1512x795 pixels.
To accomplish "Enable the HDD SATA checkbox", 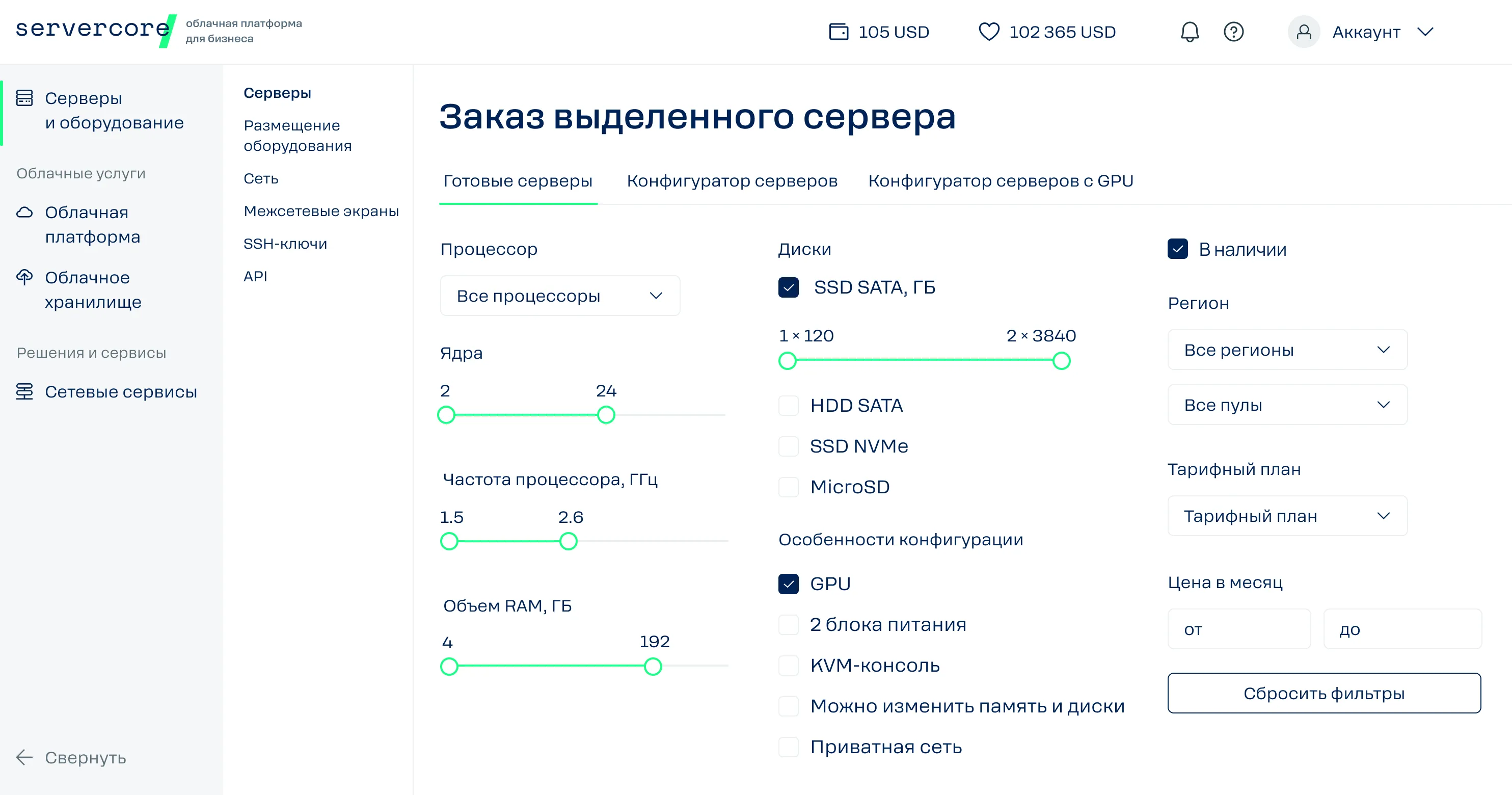I will point(788,406).
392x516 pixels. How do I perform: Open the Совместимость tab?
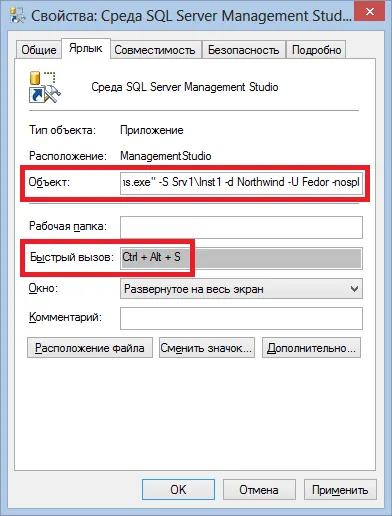click(x=155, y=50)
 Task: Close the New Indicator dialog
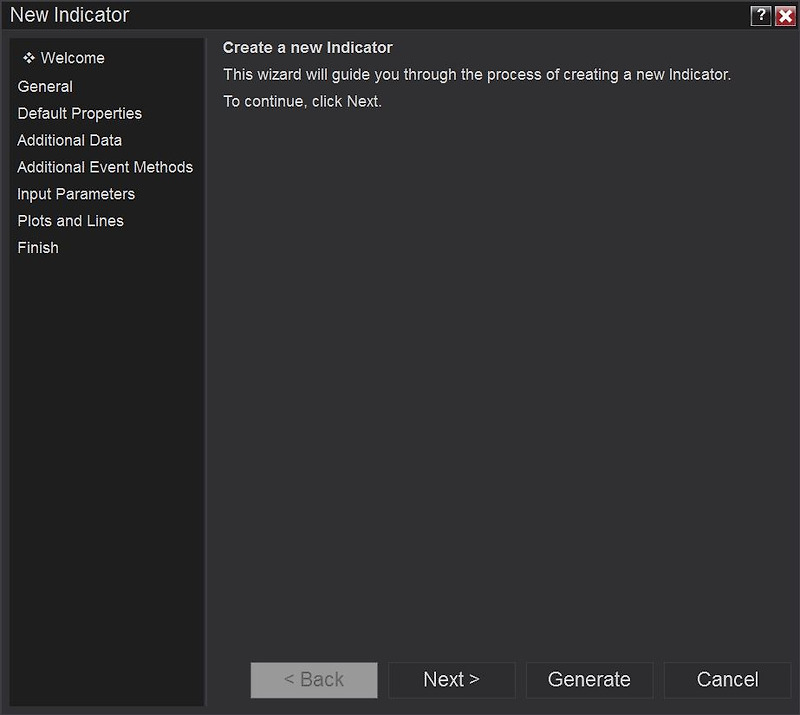coord(785,16)
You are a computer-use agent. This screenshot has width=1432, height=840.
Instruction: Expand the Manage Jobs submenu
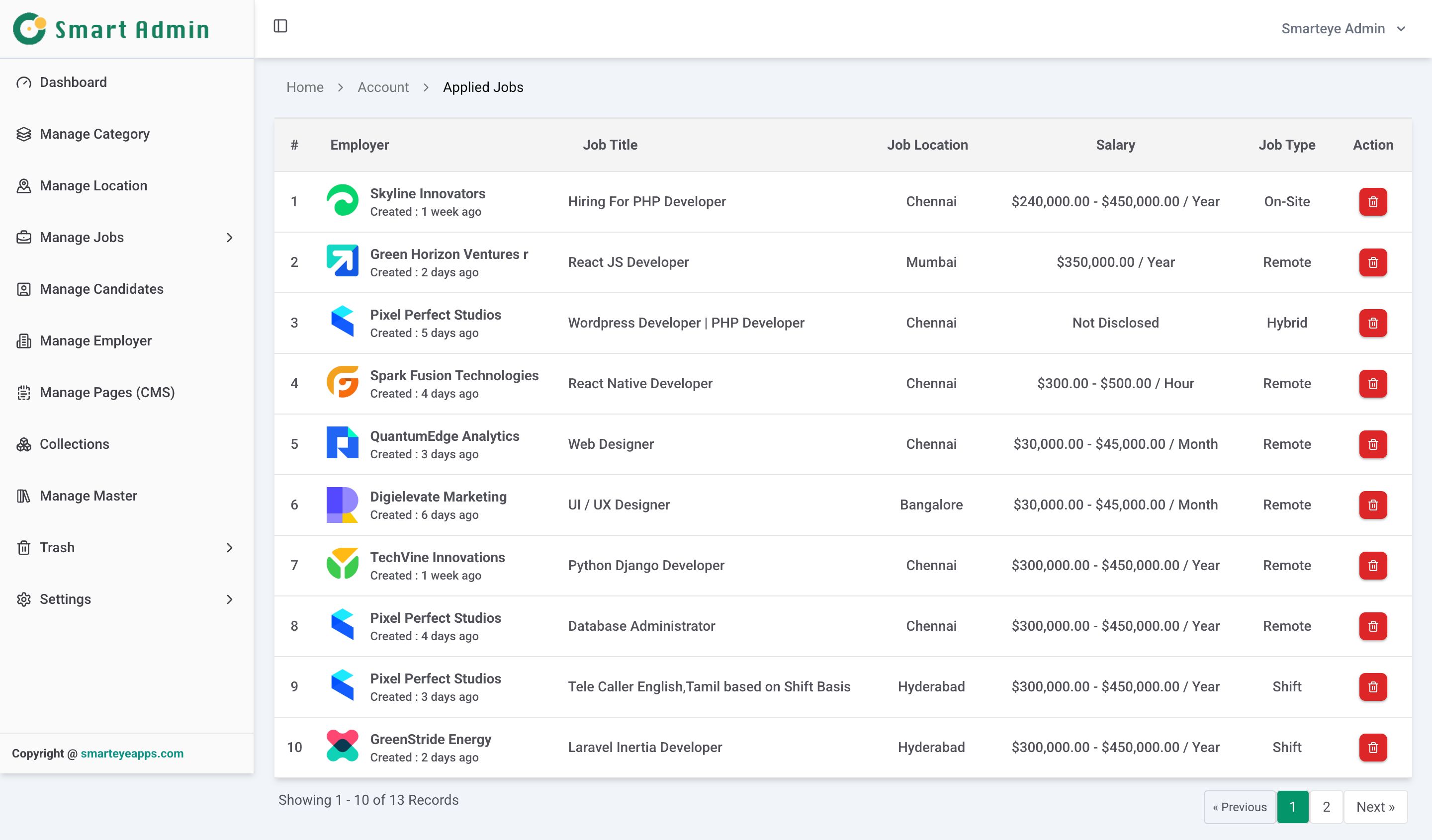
#####
• _Exercise task_
Copy out word for word the stretch of the entries from the line containing "Task: Close the New Indicator dialog" through the end of the entries, leaving out the pictures.

• _Reply_
 Task: Close the New Indicator dialog
coord(785,16)
You are a computer-use agent. This screenshot has width=1432, height=840.
Instruction: Expand the Manage Jobs submenu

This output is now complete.